U.S., China exchange jabs on Internet freedom
A day after Secretary of State Hillary Clinton called out the Chinese government for stepping up its censorship of the Internet, China’s foreign ministry fired back.
During a speech in Washington on Jan. 21, Clinton generally condemned Internet censorship and urged consequences for cyberattacks. In specific, she called on China to investigate recent allegations that a cyberattack against Google’s infrastructure originated in that nation, with a primary goal of accessing Chinese human rights activists' Gmail accounts.

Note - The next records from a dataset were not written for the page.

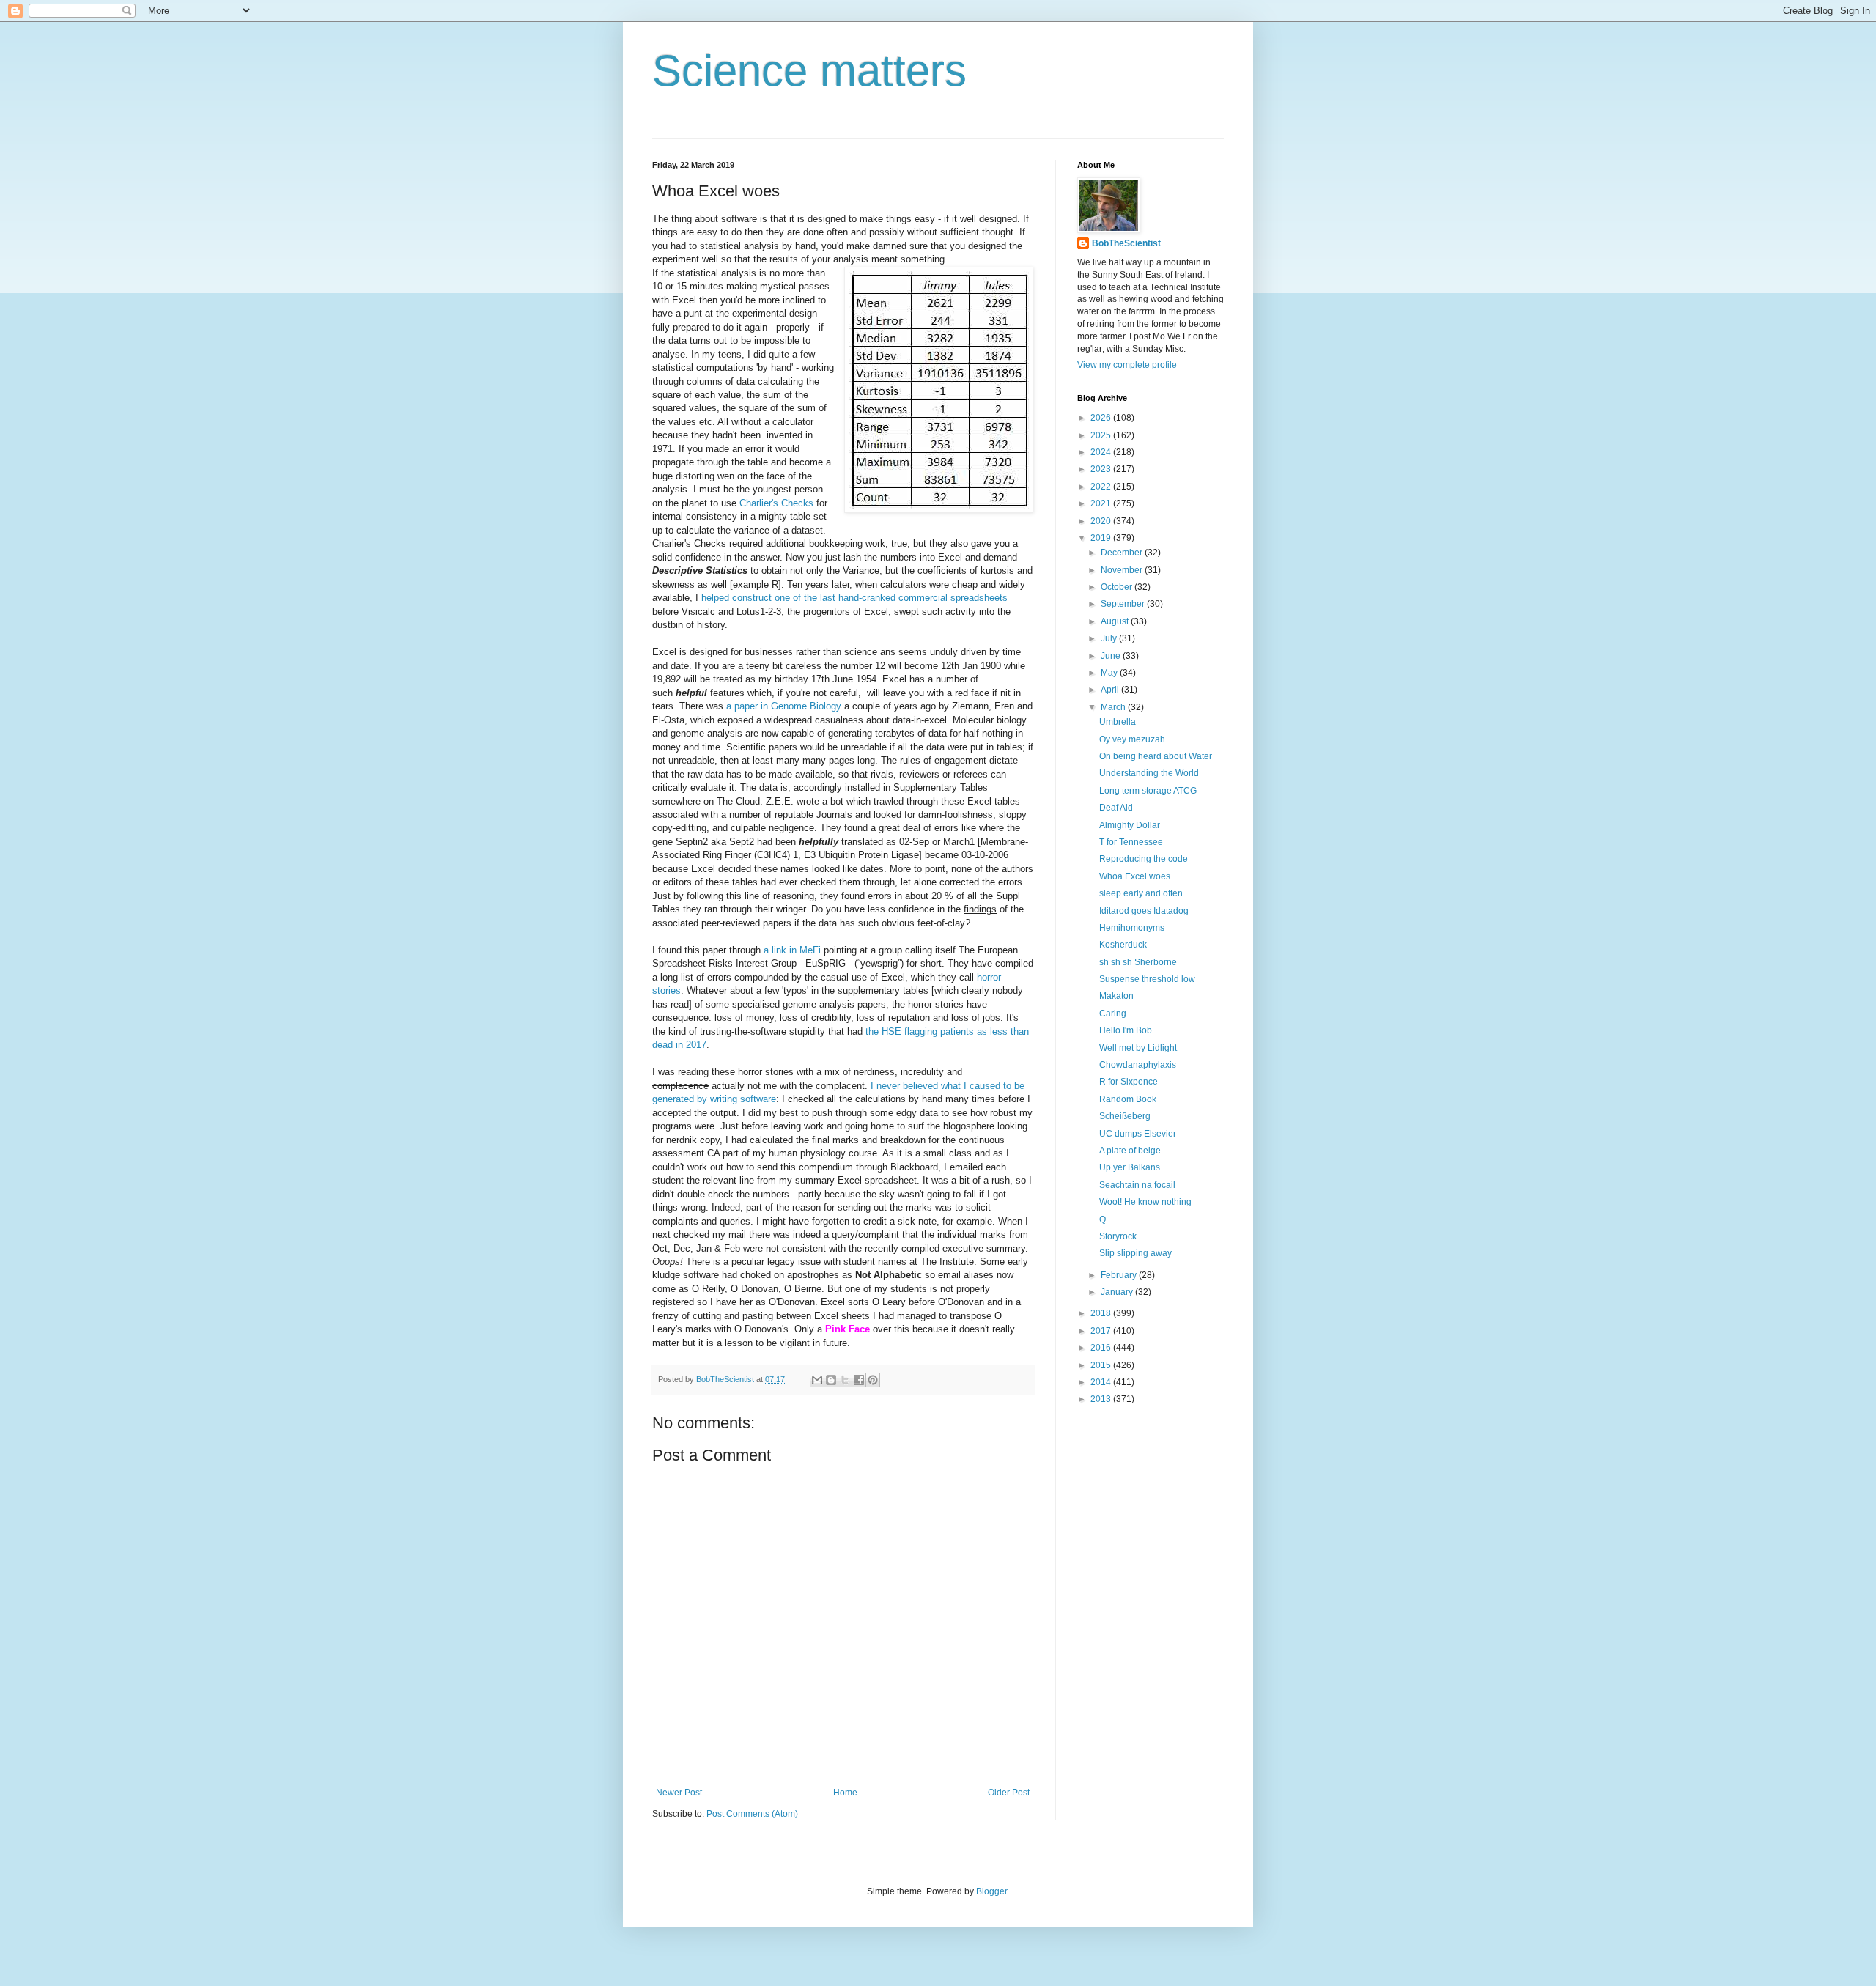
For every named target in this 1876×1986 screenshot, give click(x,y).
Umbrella (1117, 722)
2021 (1101, 503)
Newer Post (679, 1792)
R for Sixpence (1128, 1082)
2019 (1101, 538)
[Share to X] (845, 1380)
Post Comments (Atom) (752, 1814)
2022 (1101, 486)
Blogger (991, 1891)
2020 (1101, 521)
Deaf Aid (1116, 807)
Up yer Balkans (1129, 1167)
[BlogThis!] (831, 1380)
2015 (1101, 1365)
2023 (1101, 469)
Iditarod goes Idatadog (1144, 911)
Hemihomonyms (1131, 928)
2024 (1101, 452)
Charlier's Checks (776, 503)
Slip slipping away (1135, 1253)
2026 (1101, 418)
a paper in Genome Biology (783, 706)
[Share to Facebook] (859, 1380)
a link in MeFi (792, 950)
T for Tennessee (1131, 842)
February (1120, 1275)
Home (845, 1792)
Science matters (809, 70)
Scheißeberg (1125, 1116)
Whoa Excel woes (1134, 876)
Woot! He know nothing (1145, 1202)
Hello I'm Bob (1125, 1030)
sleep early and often (1141, 893)
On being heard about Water (1155, 756)
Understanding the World (1149, 773)
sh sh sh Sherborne (1138, 962)
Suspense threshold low (1147, 979)
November (1123, 570)
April (1111, 689)
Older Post (1009, 1792)
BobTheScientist (1126, 243)
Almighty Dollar (1129, 825)
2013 (1101, 1399)
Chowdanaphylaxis (1137, 1065)
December (1123, 552)
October (1117, 587)
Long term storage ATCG (1148, 791)
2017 (1101, 1331)
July (1110, 638)
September (1124, 604)
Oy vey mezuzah (1132, 739)
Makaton (1116, 996)
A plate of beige (1130, 1150)
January (1118, 1292)
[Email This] (817, 1380)
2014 (1101, 1382)
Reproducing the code (1143, 859)
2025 (1101, 435)
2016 (1101, 1348)
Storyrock (1118, 1236)
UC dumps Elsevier (1137, 1134)
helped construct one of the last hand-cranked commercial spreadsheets (854, 597)
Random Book (1127, 1099)
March (1114, 707)
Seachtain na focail (1137, 1185)
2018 (1101, 1313)
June (1112, 656)
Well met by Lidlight (1138, 1048)
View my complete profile (1127, 365)
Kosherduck (1123, 945)
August (1116, 621)
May (1110, 673)
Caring (1112, 1013)
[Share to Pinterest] (872, 1380)
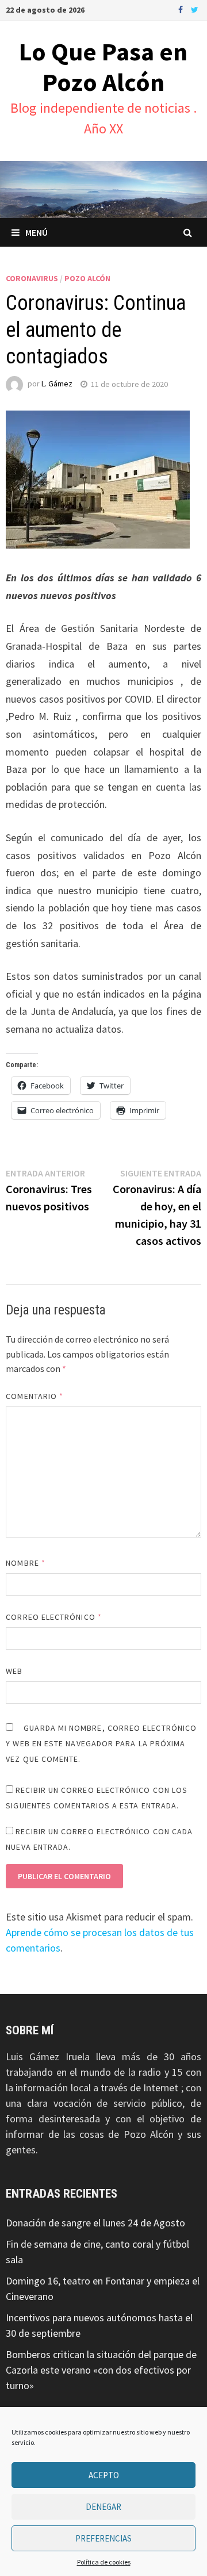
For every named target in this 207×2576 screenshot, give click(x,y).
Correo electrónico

In addition, Clinton said:
“The Internet has already been a source of tremendous progress in China, and it is fabulous. There are so many people in China now online. But countries that restrict free access to information or violate the basic rights of Internet users risk walling themselves off from the progress of the next century.”
In response, today China’s Foreign Ministry Spokesperson, Ma Zhaoxu, shot back in a statement on the ministry’s Web site:
“The U.S. attacks China's Internet policy, indicating that China has been restricting Internet freedom. We resolutely oppose such remarks and practices that contravene facts and undermine China-U.S. relations. China's Internet is open. ... We urge the U.S. to respect facts and stop attacking China under the excuse of the so-called freedom of Internet.”
Meanwhile, more diplomatically, the two sides followed their tough talk with a call to work things out.
In her speech, Clinton said:
“Now, the United States and China have different views on this issue, and we intend to address those differences candidly and consistently in the context of our positive, cooperative and comprehensive relationship.”
Meanwhile, Ma said:
“We hope that the U.S. side can work with China to earnestly implement the consensus between leaders of both countries on developing bilateral relationship in the new era by strengthening dialogue, exchanges and cooperation, respecting each other's core interest and major concerns and properly handling differences and sensitive issues so as to ensure the healthy and stable development of China-U.S. relationship.”